In 1714 George I the ruler of Hanover, one of the Allies who had opposed the withdrawal from Spain, succeeded to the British throne. George dismissed the Tories who had pushed through the compromise peace. He rewarded the opponents of Utrecht with places in government. These were mostly Whigs, although the new cabinet included the Tory Nottingham who had originally moved the "No Peace Without Spain" amendement. Marlborough was reinstalled as head of the Army with William Cadogan as his deputy. General Stanhope, a Whig, who had commanded in Spain and vigorously opposed the peace became chief minister and the architect of Britain's post-war foreign policy.

However, in an ironic turn of events, Britain soon agreed an Alliance with France. Before long the two countries were fighting together against a revived Spain under Philip, who was trying to overturn the Treaty of Utrecht and recover lost territories abroad. This war ended in defeat for Spain, although Philip kept his throne. Tories used this as evidence of the success of their policy.
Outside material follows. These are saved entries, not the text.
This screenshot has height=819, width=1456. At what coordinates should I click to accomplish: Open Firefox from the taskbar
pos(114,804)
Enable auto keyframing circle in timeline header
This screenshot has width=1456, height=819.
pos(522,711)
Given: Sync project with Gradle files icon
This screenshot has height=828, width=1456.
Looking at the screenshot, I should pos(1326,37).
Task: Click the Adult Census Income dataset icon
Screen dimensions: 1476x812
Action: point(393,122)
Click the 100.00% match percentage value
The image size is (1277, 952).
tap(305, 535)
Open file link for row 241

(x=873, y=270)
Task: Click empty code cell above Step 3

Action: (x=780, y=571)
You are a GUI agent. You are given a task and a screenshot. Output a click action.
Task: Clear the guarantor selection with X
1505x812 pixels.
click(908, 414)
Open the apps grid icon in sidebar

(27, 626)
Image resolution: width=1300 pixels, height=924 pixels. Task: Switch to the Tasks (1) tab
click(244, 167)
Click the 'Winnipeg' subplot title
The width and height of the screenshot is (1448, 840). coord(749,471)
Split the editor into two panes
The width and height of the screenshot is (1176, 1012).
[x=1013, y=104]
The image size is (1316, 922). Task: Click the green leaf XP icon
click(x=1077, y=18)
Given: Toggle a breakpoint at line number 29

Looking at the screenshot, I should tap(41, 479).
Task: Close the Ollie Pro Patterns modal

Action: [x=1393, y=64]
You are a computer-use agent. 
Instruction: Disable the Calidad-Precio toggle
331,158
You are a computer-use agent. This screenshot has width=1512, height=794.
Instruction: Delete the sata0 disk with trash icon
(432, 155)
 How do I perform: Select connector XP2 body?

However, some younger Patriot Whigs such as William Pitt saw the compromise peace as leading to the later Franco-Spanish Alliance which caused Britain many problems throughout the 18th century.

Despite the prominence at the time of the "No Peace Without Spain" debate, the war in the Iberian Peninsula has largely been neglected by historians who have chosen to focus on Marlborough's Flanders campaigns.

==Bibliography==
- Banks, Stephen. A Polite Exchange of Bullets: The Duel and the English Gentleman, 1750-1850. Boydell & Brewer, 2010.
- Falkner, James. The War of the Spanish Succession 1701-1714. Pen and Sword, 2015.
- Harding, Nick. Hanover and the British Empire, 1700-1837. Boydell & Brewer, 2007.
- Holmes, Geoffrey. British Politics in the Age of Anne. Bloomsbury Publishing, 1987.
- Holmes, Richard. Marlborough: England's Fragile Genius. Harper Press, 2008.
- Hugill, J. A. C. No Peace Without Spain. Kensal Press, 1991.
- Lyons, Adam. The 1711 Expedition to Quebec. Bloomsbury, 2014.
- Monod, Paul Kléber. Imperial Island: A History of Britain and Its Empire, 1660-1837. John Wiley & Sons, 2009.
- Pearce, Edward. Great Man: Sir Robert Walpole - Scoundrel, Genius and Britain's First Prime Minister. Random House, 2008.